Viacom v. YouTube - DMCAYouTube is no stranger to copyright infringement issues.  In 2008, Viacom filed a $1 billion copyright infringement suit against YouTube, claiming that the video site contributed to an explosion of copyright infringement by permitting users to post infringing videos.  The federal district court eventually dismissed Viacom’s action against YouTube on grounds that the Digital Millennium Copyright Act’s (DMCA) safe harbor provisions protected YouTube from liability.  You may recall that we’ve written about the safe harbor provisions of the DMCA in this newsletter.  Under the safe harbor provisions, website owners are immune from liability arising out of materials uploaded by others unless the site owners know about infringing materials and fail to take action.

Initial Ruling of Viacom v. Youtube

In Viacom, the U.S. District Court held that YouTube’s executives had only general knowledge of infringing activities, which was not specific enough to trigger liability under the DMCA.

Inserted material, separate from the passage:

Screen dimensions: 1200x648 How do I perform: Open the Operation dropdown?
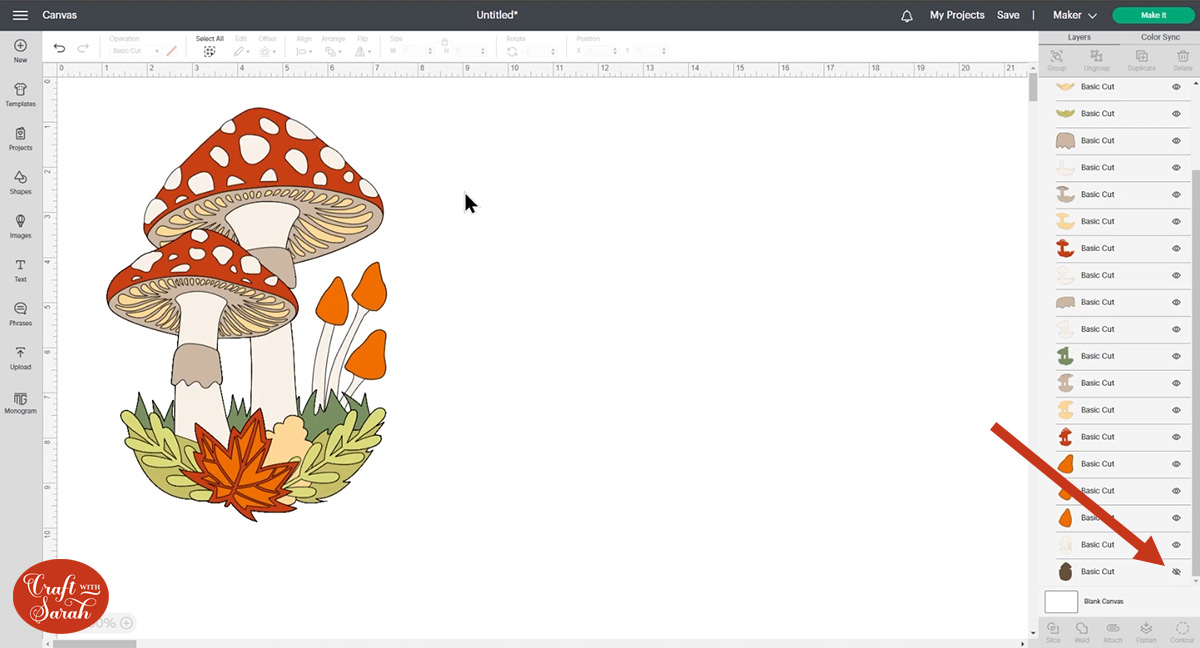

Viacom has not surrendered.  In December 2010, it filed an appeal with the U.S. Court of Appeals for the Second Circuit and in early May 2011, the last round of briefs were filed.  The case is now ready for decision.

YouTube’s Response to the Lawsuit

Since the filing of Viacom’s lawsuit, YouTube has not remained idle.  It has strengthened its anti-infringement efforts by creating a copyright school for users subject to at least three copyright complaints, requiring them to watch a video and pass a short multiple-choice test.  Here’s the video for your enjoyment (and education):

YouTube Copyright School

 

These efforts were mocked by Viacom in its closing brief:

That the YouTube of today is increasingly effective in filtering copyrighted material and sends infringing users to “copyright school” is of no moment, except perhaps to demonstrate what YouTube could have been doing during the time period that is at issue in this lawsuit, from YouTube’s launch in 2005 to May 2008.

Circuit Court Decision

The Circuit Court reversed the district court’s ruling, stating that “a reasonable jury could find that YouTube had actual knowledge or awareness of specific infringing activity on its website”. Youtube was once again in a position to defend itself from the copyright infringement claims.

Following Decisions: Where it Stands Today

The next hearing would be heard in 2013 at the U.S. District Court. The District Court would once again rule in favor of Youtube. The court reaffirmed that Youtube had no real knowledge of instances of copyright infringements against Viacom.

In 2014, Viacom would once again appeal, but this time it would be settled out-of-court.